Ebû Bekr-i Şiblî hazretleri, Büyük velîlerdendir. 861 senesinde Samarrâ’da doğdu. Bağdât’a gelip, buraya yerleşti. Cüneyd-i Bağdâdî’nin talebesidir. Aynı zamanda Mâlikî mezhebinin fıkıh âlimlerinden olup, İmâm-ı Mâlik’in Muvattâ’sını ezbere bilirdi. Zamanının bir tânesi olan Ebû Bekr-i Şiblî 945 (H.334) senesinde Bağdât’ta vefât etti. BİR HADİSİ SEÇTİM
Şiblî hazretleri buyurdu ki: “Dört yüz hocadan ders okudum. Bunlardan dört bin hadîs-i şerîf öğrendim. Bütün bu hadîslerden bir tânesini seçip kendimi ona uydurdum, diğerlerini bıraktım. Çünkü, kurtuluşu ve ebedî seâdete kavuşmayı bunda buldum ve bütün nasîhatleri hep bunun içinde gördüm. Seçtiğim hadîs-i şerîf şudur: Peygamber efendimiz bir Sahâbîye buyurdu ki: “Dünyâ için, dünyâda kalacağın kadar çalış! Âhiret için, orada sonsuz kalacağına göre çalış! Allahü teâlâya muhtâç olduğun kadar itâat et! Cehennem’e dayanabileceğin kadar günâh işle!”
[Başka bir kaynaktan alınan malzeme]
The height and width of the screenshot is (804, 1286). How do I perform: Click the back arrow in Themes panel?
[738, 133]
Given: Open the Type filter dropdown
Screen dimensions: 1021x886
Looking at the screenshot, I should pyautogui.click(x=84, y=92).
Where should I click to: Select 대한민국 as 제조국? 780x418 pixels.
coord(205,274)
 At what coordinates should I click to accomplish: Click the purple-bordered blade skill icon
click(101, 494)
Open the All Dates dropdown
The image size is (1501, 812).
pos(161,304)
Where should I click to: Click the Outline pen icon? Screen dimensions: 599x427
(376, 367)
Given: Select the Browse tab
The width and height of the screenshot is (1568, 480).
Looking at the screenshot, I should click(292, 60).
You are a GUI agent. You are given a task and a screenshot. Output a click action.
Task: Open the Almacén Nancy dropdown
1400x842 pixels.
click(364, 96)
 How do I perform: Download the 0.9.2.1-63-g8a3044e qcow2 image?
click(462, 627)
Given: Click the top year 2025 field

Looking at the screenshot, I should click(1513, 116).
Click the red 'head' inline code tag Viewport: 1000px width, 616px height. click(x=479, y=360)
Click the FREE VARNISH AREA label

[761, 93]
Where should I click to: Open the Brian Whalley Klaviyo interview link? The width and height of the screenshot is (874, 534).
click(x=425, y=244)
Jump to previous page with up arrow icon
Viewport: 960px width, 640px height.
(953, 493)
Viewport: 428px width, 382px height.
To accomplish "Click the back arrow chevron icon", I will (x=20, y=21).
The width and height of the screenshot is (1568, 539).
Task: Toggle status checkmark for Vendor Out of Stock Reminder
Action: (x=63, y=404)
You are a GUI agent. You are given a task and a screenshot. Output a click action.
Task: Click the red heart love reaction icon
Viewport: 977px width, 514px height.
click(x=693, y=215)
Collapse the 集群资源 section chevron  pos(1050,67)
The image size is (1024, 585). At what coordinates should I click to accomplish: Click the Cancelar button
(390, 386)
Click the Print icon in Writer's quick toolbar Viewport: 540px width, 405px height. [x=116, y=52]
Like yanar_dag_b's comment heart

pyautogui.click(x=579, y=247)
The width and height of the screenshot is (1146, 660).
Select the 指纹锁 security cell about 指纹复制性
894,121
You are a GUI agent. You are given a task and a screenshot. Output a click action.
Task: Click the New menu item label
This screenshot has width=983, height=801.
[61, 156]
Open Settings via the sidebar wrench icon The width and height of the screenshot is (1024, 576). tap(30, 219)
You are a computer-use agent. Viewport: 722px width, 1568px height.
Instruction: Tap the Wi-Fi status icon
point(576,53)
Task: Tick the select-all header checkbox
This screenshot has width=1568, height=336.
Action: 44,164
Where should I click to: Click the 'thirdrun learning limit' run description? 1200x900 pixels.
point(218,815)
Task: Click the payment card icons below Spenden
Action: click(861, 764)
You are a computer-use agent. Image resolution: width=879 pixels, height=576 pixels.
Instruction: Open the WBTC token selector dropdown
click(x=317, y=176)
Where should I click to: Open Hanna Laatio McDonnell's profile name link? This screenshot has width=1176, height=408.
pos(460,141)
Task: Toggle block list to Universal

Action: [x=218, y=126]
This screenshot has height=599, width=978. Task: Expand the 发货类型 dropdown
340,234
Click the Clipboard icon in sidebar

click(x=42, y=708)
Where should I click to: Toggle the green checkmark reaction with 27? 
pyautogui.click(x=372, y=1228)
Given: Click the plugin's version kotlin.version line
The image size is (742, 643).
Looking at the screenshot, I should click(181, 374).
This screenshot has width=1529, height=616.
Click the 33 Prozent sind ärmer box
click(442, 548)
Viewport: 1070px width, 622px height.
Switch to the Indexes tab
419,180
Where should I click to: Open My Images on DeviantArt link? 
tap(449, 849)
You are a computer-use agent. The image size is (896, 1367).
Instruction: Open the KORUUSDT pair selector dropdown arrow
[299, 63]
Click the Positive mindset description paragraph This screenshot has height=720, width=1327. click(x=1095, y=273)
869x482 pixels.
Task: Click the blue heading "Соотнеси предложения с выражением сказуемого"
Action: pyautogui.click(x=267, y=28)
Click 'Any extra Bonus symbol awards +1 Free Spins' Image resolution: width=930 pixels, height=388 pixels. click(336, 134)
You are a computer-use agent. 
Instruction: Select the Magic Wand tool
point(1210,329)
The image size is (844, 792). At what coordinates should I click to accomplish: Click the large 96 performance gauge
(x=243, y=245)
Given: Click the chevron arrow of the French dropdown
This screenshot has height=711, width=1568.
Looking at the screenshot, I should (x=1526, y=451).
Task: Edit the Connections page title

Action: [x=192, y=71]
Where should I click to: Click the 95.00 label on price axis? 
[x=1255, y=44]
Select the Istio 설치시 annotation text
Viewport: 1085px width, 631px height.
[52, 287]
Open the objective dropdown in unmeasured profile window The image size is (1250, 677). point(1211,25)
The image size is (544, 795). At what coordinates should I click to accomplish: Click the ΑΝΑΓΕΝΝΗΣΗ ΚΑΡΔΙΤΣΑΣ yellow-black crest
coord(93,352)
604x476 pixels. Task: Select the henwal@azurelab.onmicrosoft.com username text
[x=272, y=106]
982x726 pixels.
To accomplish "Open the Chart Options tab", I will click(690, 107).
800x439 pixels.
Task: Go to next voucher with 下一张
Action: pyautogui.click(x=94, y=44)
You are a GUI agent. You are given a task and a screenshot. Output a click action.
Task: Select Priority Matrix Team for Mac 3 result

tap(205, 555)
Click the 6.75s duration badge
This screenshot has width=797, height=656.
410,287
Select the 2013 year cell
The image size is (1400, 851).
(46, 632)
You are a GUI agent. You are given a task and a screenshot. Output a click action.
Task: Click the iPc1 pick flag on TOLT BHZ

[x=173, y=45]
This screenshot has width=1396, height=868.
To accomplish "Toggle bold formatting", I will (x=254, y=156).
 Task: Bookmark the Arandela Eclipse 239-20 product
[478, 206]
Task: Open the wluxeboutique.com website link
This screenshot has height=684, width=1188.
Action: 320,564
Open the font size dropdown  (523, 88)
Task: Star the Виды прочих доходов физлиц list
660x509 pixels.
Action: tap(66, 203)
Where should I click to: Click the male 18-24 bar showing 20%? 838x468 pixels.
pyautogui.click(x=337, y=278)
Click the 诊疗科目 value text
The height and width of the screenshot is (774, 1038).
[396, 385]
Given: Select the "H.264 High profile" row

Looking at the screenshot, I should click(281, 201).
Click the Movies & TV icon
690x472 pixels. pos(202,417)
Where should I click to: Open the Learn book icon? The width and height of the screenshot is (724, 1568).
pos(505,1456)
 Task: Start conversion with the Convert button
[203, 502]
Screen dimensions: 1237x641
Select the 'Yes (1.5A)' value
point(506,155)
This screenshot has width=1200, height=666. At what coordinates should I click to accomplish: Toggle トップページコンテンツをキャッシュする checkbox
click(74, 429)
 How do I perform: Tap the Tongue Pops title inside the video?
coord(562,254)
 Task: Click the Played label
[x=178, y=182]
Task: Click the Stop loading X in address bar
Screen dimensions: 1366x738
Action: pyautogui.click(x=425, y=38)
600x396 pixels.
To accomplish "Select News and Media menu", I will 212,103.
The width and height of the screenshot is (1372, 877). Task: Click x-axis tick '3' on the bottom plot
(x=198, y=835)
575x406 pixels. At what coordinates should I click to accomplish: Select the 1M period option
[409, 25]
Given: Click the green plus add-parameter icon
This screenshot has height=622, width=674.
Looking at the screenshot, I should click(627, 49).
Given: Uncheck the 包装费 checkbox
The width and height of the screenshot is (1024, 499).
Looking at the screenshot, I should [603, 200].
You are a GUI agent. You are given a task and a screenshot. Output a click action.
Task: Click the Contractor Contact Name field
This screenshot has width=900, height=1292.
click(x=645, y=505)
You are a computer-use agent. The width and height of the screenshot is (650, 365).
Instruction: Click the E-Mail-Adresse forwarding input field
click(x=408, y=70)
Ebû Bekr-i Şiblî hazretleri güneş batarken güneşin sararmasına, şöyle bir benzetme yapardı: “Tıpkı mümin de böyledir. Dünyâdan göçeceği zaman, varacağı makam sâhibinden çekindiği için, nasıl karşılanacağını bilmeyip, böyle sararır.” Sonra da ilâve edip: “Gün doğarken de, çok aydın olarak doğar. Bu da, bir müminin öldükten sonra kabrinden kalkışına benzer. Bir mümin kabrinden kalktığında, yüzü güneşin doğduğu gibi parlar.”
“Cehennemlik olmanın alâmeti; Allahü teâlânın rızâsı için bir fakire bir parça ekmek vermemek. Fakat nefsin isteklerini tatmin etmek için, bir ziyâfette yüz altın harcamaktır. Cennetlik olmanın alâmeti ise bunun tam tersidir.”
Bir âh çekerek vefât etti
Bir gün, Ebû Bekr-i Şiblî; “Allah Allah!” deyip duruyordu. O sırada bir genç; “Niçin Lâ ilâhe illallah demiyorsun?” diye sordu. Bunun üzerine Şiblî hazretleri derin bir ah çekerek, “(Lâ ilâhe) der de (illallah) diyemeden vefât ederim diye korkuyorum.” dedi. Bu sözler gence çok dokundu ve orada bir âh çekerek vefât etti.